= About this task =
Could you output exactly the lines from the one containing "Overnatning (238, 2452)" through the end of the records below, and nothing more?

= Supplied information =

--

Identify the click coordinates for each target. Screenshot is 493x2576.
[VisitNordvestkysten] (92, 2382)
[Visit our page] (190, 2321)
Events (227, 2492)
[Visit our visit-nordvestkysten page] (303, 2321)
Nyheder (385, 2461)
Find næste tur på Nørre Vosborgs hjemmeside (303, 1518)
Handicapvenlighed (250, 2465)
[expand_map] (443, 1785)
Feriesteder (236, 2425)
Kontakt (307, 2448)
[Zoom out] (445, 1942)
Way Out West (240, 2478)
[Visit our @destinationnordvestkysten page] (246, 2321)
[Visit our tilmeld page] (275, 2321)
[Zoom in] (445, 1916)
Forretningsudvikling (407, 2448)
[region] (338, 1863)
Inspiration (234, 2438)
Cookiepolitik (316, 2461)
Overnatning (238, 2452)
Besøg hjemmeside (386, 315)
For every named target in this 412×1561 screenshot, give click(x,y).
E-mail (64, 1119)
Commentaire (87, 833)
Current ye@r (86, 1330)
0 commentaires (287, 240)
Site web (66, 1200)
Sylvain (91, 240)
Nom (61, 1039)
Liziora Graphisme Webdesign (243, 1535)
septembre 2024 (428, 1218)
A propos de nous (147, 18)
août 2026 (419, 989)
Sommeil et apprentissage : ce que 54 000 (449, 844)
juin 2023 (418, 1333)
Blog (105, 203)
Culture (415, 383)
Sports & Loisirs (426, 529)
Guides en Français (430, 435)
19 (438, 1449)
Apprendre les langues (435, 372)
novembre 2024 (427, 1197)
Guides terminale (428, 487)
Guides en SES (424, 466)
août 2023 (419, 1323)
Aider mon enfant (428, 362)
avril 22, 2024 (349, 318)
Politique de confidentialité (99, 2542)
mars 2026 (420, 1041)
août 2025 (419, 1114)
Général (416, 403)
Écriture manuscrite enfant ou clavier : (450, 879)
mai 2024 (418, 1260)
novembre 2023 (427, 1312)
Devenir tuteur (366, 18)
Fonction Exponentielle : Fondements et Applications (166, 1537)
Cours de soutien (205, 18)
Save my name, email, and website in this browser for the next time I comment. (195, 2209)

--

= Answer for the task =
Overnatning (238, 2452)
Besøg hjemmeside (386, 315)
For every named target in this 412×1561 screenshot, give click(x,y).
E-mail (64, 1119)
Commentaire (87, 833)
Current ye@r (86, 1330)
0 commentaires (287, 240)
Site web (66, 1200)
Sylvain (91, 240)
Nom (61, 1039)
Liziora Graphisme Webdesign (243, 1535)
septembre 2024 (428, 1218)
A propos de nous (147, 18)
août 2026 (419, 989)
Sommeil et apprentissage : ce que 54 000 (449, 844)
juin 2023 (418, 1333)
Blog (105, 203)
Culture (415, 383)
Sports & Loisirs (426, 529)
Guides en Français (430, 435)
19 (438, 1449)
Apprendre les langues (435, 372)
novembre 2024 (427, 1197)
Guides terminale (428, 487)
Guides en SES (424, 466)
août 2023 (419, 1323)
Aider mon enfant (428, 362)
avril 22, 2024 (349, 318)
Politique de confidentialité (99, 2542)
mars 2026 (420, 1041)
août 2025 (419, 1114)
Général (416, 403)
Écriture manuscrite enfant ou clavier : (450, 879)
mai 2024 (418, 1260)
novembre 2023 (427, 1312)
Devenir tuteur (366, 18)
Fonction Exponentielle : Fondements et Applications (166, 1537)
Cours de soutien (205, 18)
Save my name, email, and website in this browser for the next time I comment. (195, 2209)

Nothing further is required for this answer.